## What the exercise asks
Please reproduce the data in its entirety, word for word.

## Material shown
---
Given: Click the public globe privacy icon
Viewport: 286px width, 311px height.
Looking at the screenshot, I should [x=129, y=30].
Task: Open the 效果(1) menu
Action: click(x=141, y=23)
---
## Task solution
Given: Click the public globe privacy icon
Viewport: 286px width, 311px height.
Looking at the screenshot, I should [x=129, y=30].
Task: Open the 效果(1) menu
Action: click(x=141, y=23)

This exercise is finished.